Methods and Materials: We retrospectively evaluated 63 pathologically proven HCC patients who received liver-directed therapy (38 resection, 38 TACE, 27 RFA) while waiting for liver transplant with a mean 74,081 ± 8,732 months of disease free survival. SABR was applied to nine lesions (total diameter ≤6 cm and at least 1 cm away from GIS mucosa or chest wall) in seven Child B HCC patients (with Karnofsky Performance Status ≥70 and no extrahepatic metastases) as a bridge treatment to transplantation.
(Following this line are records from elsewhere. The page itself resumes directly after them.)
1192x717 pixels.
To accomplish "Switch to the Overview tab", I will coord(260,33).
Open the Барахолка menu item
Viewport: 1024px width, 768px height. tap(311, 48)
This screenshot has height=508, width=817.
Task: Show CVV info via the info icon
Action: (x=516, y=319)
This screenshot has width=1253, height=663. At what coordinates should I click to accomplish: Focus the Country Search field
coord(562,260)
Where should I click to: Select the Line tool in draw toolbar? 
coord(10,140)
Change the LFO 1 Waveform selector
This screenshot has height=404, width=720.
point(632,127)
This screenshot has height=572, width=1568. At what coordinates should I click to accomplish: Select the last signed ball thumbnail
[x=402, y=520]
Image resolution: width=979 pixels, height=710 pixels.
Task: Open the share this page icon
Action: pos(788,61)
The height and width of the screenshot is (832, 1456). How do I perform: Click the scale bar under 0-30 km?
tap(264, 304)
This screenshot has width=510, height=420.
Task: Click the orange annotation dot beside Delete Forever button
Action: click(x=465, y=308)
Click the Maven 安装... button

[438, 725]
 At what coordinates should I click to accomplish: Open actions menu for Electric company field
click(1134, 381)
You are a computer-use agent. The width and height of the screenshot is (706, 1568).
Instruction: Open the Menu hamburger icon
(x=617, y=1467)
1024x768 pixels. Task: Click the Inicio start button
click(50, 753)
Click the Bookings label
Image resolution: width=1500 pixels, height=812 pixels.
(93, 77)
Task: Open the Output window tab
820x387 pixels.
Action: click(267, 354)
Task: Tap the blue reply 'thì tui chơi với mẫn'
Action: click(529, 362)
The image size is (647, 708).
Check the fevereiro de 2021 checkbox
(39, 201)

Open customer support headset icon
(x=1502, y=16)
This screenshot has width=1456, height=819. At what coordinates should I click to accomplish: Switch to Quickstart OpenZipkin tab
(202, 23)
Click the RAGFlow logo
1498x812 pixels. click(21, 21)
Radiographic response was based on magnetic resonance imaging evaluation at one month after SABR. All patients were assessed evaluated throughout the course of SABR, one month after completion, and at 3-month intervals for the first two years following SABR.

Results: The median age of SABR patients was 65 years (range: 63-71 years) and the median SBRT dose was 45 Gy (range: 30-54 Gy) delivered in 3-5 fractions. The median tumor diameter was 17 mm (range: 12-30 mm). All patients received liver-directed therapies prior to SABR. The median follow-up period was 10 months (range, 2-16 months). Six lesions (66.7%) had a complete response, and 3 patients are still alive with no evidence of disease. The acute toxicity was negligible and all patients completed the course as planned.

Conclusion: Our results suggested that SABR is a feasible, effective and safe bridging therapy option for HCC patients while waiting for liver transplant.